Today, more than 25 million veterans and servicemembers are eligible for VA home loan guarantees. Eligibility extends to veterans who served on active duty for a minimum of 90 days during wartime or a minimum of 181 continuous days during peacetime, and have a discharge other than dishonorable. Members of the Guard and Reserve who have never been called to active duty must serve a total of six years in order to be eligible. Certain surviving spouses are also eligible for the housing guarantee.

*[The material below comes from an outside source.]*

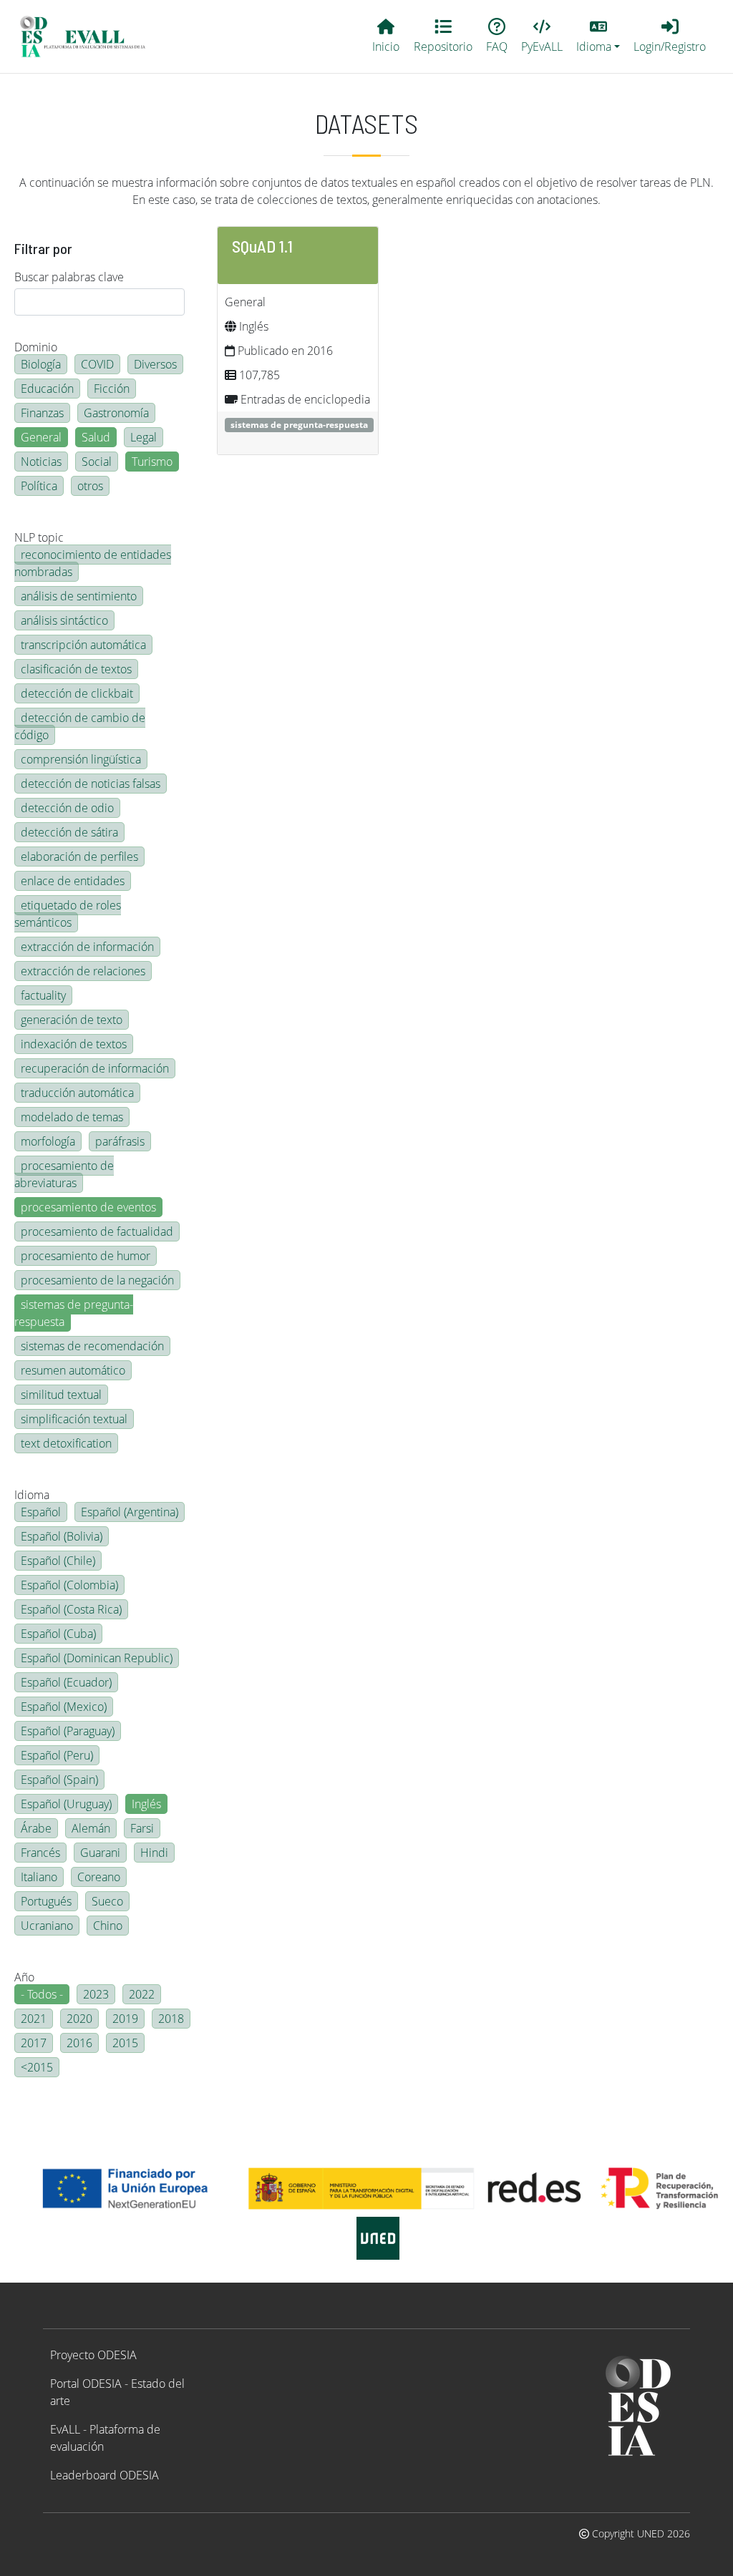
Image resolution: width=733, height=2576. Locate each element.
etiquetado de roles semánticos (67, 913)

The amount of the home loan guaranty was last adjusted by the Veterans Benefits Act of 2004. The maximum guaranty amount was increased to 25 percent of the Freddie Mac conforming loan limit determined under section 305(a)(2) of the Federal Home Loan Mortgage Corporation Act for a single family residence, as adjusted for the year involved. Using that formula, since the Freddie Mac conforming loan limit for a single family residence in 2008 is $417,000, VA will guaranty a veteran's loan up to $104,250, or 25 percent of the Freddie Mac limit. This guaranty exempts homeowners from having to make a down payment or secure private mortgage insurance.
The newly-enacted Economic Stimulus Act of 2008, however, temporarily reset the Fannie Mae, Freddie Mac, and FHA home loan guarantee limits to 125 percent of metropolitan-area median home prices, without reference to the VA home loan program. This had the effect of raising the Fannie Mae and Freddie Mac limits to nearly $730,000, in the highest cost areas, while leaving the VA limit of $417,000 in place.
The measure I am introducing today would correct the oversight in the Economic Stimulus Act and extend the temporary increase to veterans as well.
Unlike the economic stimulus legislation, my legislation would extend the temporary increase to December 31, 2011, rather than just through 2008. This would enable more veterans to utilize their VA benefit to purchase a home. In fact, VA expects that there would be an increase of approximately 4,313 loans as a result of increasing the VA loan limit through December 2011.
I urge all of my colleagues to support this measure, so that this important group of Americans might reap the benefits of an increased home loan guaranty in this time of economic uncertainty.
Mr. President, I ask unanimous consent that the text of the bill appear in the Record at the conclusion of my remarks.